Whoa now guys.... lets not knock the bubbling orniments + fake plants too much!










My tank pre-BGA damaging all the plants, and before I replaced the fake plants on the far right with the real thing (everything else is real). The bubbling waterfall came from Petsmart, and that cave on the left came from a garage sale. 

_I_ think they look fine...


----------



## baj (Sep 16, 2004)

I am in with a couple of entries....


----------



## Broodingwolf (Aug 29, 2004)

I'm in! Is the goal to make it look pretty or is the goal to make it look hideous and hillarious?


----------



## Opiesilver (Nov 3, 2003)

What say you judges?
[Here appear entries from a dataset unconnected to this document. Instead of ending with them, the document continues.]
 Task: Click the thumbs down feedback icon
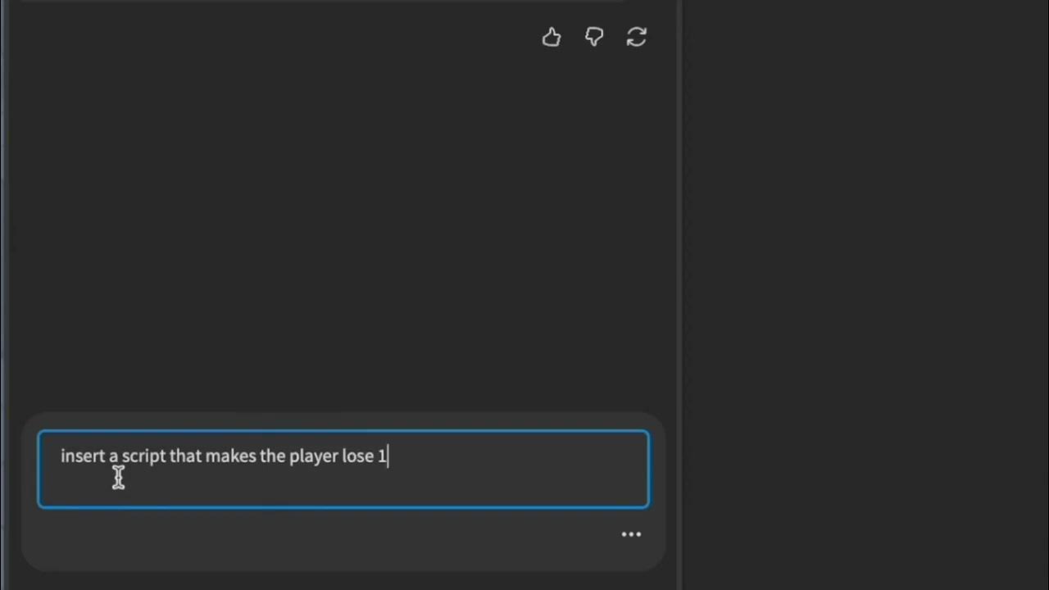click(x=594, y=37)

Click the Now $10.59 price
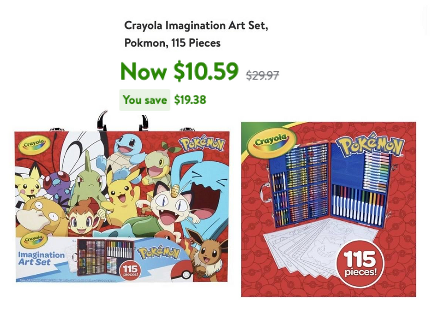(x=179, y=71)
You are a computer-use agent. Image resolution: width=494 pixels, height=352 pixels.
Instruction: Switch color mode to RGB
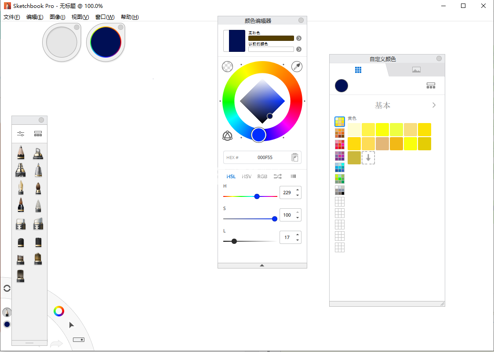point(262,176)
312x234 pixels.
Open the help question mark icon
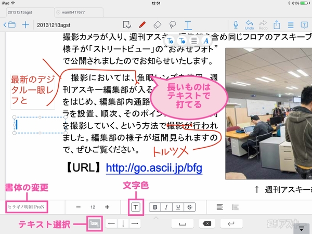pyautogui.click(x=304, y=24)
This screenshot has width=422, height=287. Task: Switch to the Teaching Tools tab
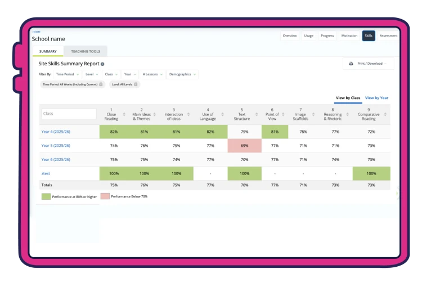tap(86, 51)
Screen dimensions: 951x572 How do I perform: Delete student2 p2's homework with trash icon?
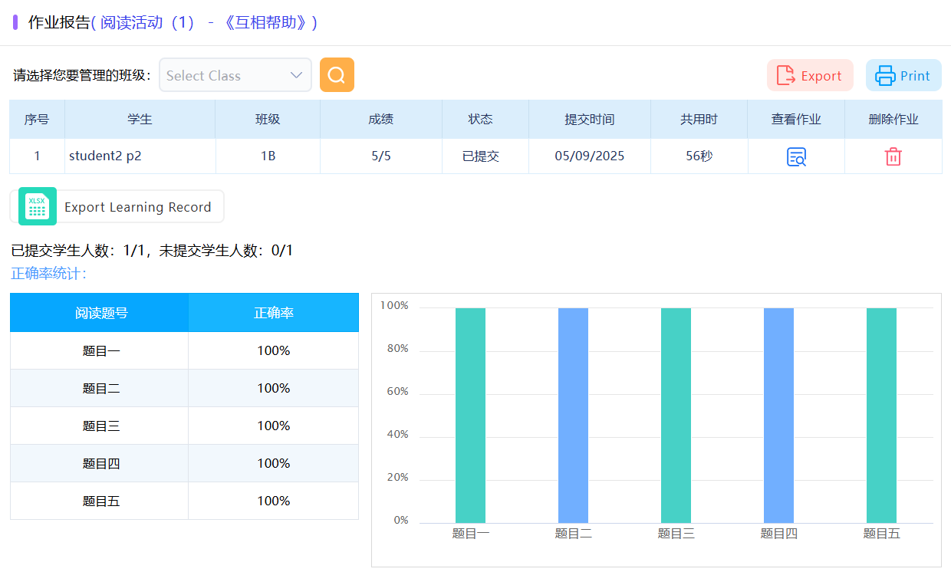tap(893, 156)
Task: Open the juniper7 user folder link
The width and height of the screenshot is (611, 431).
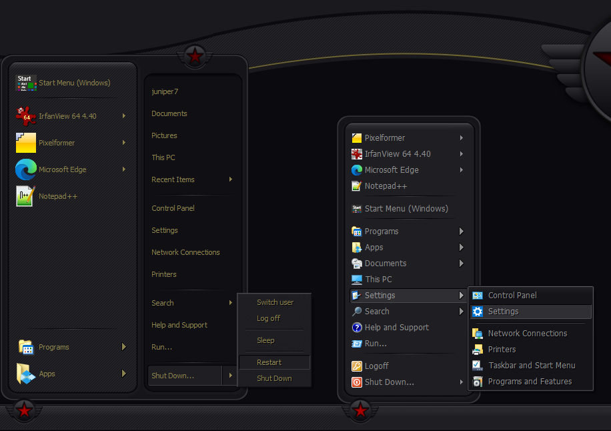Action: (x=165, y=91)
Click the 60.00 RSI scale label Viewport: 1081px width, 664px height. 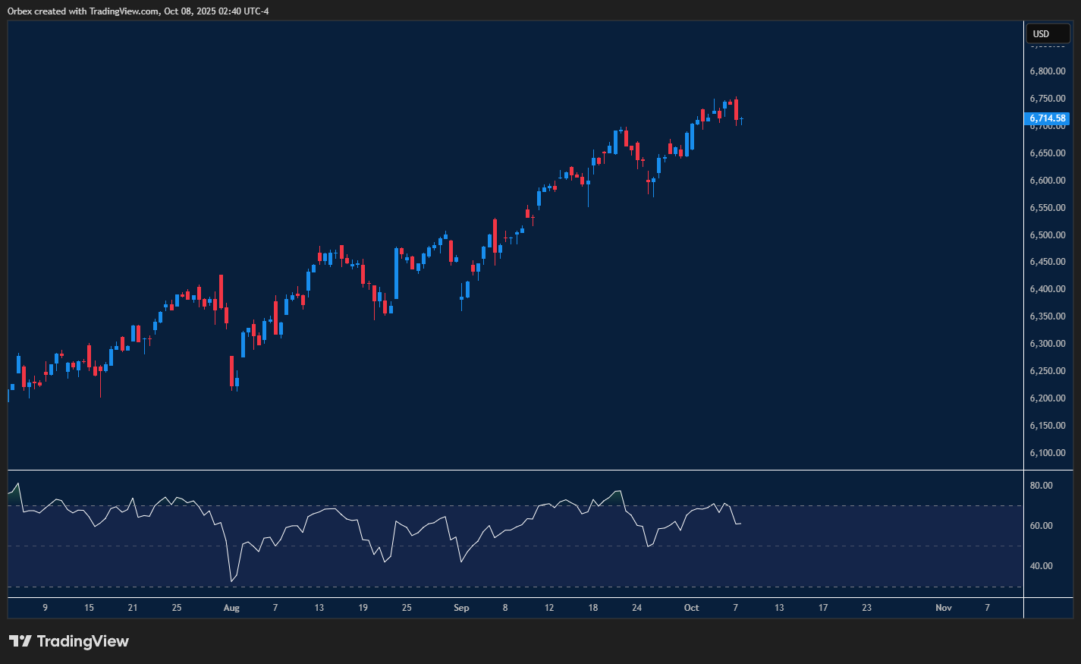click(1041, 526)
Petty or funny or maybe a mixture of both?


----------



## fishfry (May 9, 2004)

http://www.whatonearthcatalog.com/w.../Item_Office-Fish-Tank_AS5262_ps_ctf-1AF.html


----------



## amanda huggenkiss (Mar 3, 2004)

OMG. Is it wrong that I kinda want one of those? :icon_redf


----------



## baj (Sep 16, 2004)

amanda huggenkiss said:


> OMG. Is it wrong that I kinda want one of those? :icon_redf


its not wrong......its abnormal but not wrong.


----------



## AaronT (Apr 11, 2004)

Broodingwolf said:


> I'm in! Is the goal to make it look pretty or is the goal to make it look hideous and hillarious?


I was thinking attractive/interesting and funny. Hideous is just too easy to pull off.


----------



## Momotaro (Feb 21, 2003)

I have seen that done before.

I first saw that done about 20 years ago. I was with my old girlfriend walking through Soho on a really cold winter night. we had just had a couple of drinks and were feeling really fine! We walked past a shop and in the window were a couple of goldfish aquariums set up this way. Those aquariums were great. They used plastic dollhouse furniture that looked like the real thing. The aquariums all featured little rooms, and were pushed together to form a ranch style house. They had everything. Kitchen cabinets, windows, carpets EVERYTHING! 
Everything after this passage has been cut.